WORK TO COMPLETE:
A. Answer these questions from the coronavirus news text:
(i) For how long has the crew of the Vienna-Delhi flight been asked to self-isolate at home?
(ii) How many new cases did South Korean authorities report on Tuesday?
(iii) Who is Twitter's human resources chief?
B. Write a continuation of the coronavirus news text, starting right after its last sentence.

TEXT:

One of the new confirmed patients, a 45-year-old man from Delhi, visited Italy before flying back to India via Austria on February 25, officials said. The crew of the Vienna-Delhi flight has been asked to self-isolate in their homes for 14 days. 

A school in the Delhi suburb of Noida, where the Delhi man's two children study, closed for three days and was to be disinfected. 

The Delhi patient came into contact with five other families during a birthday party in Agra last week. Six people among them have reported fever and blood samples have been sent for testing.  

India Virus Outbreak
Indian doctors walk past the entrance of an isolation ward where people who returned from China are under observation at the Government Gandhi Hospital in Hyderabad, India, March 2, 2020. Mahesh Kumar A/AP

The other case confirmed Monday was a 24-year-old software engineer from the technology hub of Hyderabad. The man had come in contact with people from Hong Kong in Dubai last month, where he is believed to have contracted the virus. 

The patient's colleagues, friends and family were being monitored for symptoms. 

Arshad R. Zargar 


South Korea declares "war" on coronavirus

South Korean President Moon Jae-in declared "war" against the coronavirus Tuesday, placing all government agencies on a 24-hour emergency footing. The country has the largest outbreak in the world outside China, with more than 5,000 confirmed cases.

Authorities reported 374 new cases Tuesday for a nationwide total of 5,186, the Reuters news agency said.

South Korea has seen a rapid rise in infections in recent days and scores of events — from K-pop concerts to sports seasons — have been cancelled or postponed as a result, with school and kindergarten breaks extended by three weeks nationwide.

Moon said the government would inject more than 30 trillion won (US$25 billion) into the economy to address the "grave" situation brought on by the outbreak.

"The entire country has entered a war with the infectious disease," Moon said, ordering all government agencies to operate around the clock. 



Twitter asks employees worldwide to work from home due to virus

Twitter staff members across the world were asked to work from home starting Monday in an effort to stop the spread of the deadly new coronavirus. The request follows similar requests by governments in virus hotspots.

"We are strongly encouraging all employees globally to work from home if they're able," Twitter human resources chief Jennifer Christie said in a Monday blog post. "Our goal is to lower the probability of the spread of the COVID-19 coronavirus for us -- and the world around us."

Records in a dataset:
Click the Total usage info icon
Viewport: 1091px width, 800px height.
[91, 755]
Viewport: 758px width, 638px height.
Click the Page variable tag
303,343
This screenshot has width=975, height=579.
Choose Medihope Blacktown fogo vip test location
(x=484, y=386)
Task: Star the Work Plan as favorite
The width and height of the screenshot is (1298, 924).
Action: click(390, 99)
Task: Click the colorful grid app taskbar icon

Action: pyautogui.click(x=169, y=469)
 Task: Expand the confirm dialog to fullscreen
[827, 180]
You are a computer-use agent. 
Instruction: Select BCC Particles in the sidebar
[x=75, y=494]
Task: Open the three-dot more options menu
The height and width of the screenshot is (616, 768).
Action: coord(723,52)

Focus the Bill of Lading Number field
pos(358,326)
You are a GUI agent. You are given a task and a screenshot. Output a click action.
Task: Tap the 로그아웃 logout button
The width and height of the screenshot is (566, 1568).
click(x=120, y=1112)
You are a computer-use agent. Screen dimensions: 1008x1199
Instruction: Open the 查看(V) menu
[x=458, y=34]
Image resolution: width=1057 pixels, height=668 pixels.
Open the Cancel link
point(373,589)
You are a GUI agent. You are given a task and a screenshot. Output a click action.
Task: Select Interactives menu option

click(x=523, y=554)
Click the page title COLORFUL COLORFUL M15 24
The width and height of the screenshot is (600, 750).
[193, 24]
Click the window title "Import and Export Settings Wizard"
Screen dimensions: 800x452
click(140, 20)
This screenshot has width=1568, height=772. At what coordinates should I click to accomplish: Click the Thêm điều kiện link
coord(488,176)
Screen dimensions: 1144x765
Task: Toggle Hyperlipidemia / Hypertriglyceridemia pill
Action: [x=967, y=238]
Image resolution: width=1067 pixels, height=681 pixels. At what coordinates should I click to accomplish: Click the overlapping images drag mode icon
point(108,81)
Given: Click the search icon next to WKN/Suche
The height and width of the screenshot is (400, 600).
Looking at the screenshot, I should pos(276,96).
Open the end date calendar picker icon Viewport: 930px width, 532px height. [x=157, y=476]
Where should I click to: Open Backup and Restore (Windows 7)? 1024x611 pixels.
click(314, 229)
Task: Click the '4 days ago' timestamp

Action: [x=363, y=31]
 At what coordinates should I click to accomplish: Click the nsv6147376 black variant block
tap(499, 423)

RESPONSES TO THE TASKS:
A.
(i) 14 days
(ii) 374
(iii) Jennifer Christie

B.
Working from home will be mandatory for employees at the company's South Korea, Hong Kong and Japan offices, Christie said.

Twitter had already announced the suspension of "non-critical" business travel and events last week.



China making "huge progress" against virus, U.N. ambassador says

The outbreak continues to wane in China, where the virus was first detected in December.

The health ministry on Tuesday announced that only 125 new cases of the virus had been detected over the prior 24 hours, the lowest number since authorities began publishing nationwide figures on Jan. 21. Another 31 deaths were reported, all of them in the hardest-hit province of Hubei. The figures bring China's total number of cases to 80,151, with 2,943 deaths.

China's U.N. ambassador says the government believes that "victory" over the coronavirus won't be far behind the coming of spring.

Zhang Jun told a news conference at U.N. headquarters in New York that, "China's fight against the coronavirus is indeed making huge progress, and the situation is really becoming stable." 

- Associated Press


Georgia announces first two cases

The state of Georgia has two confirmed cases of coronavirus, Governor Brian Kemp and Georgia Department of Public Health Commissioner Kathleen Toomey announced Monday night. There are now confirmed cases in 15 states across the United States.

The two patients live together in Fulton County, according to a statement from Kemp. 

"One recently returned from Italy. Both have mild symptoms; they are isolated at home with other relatives to keep the illness from spreading," the statement said.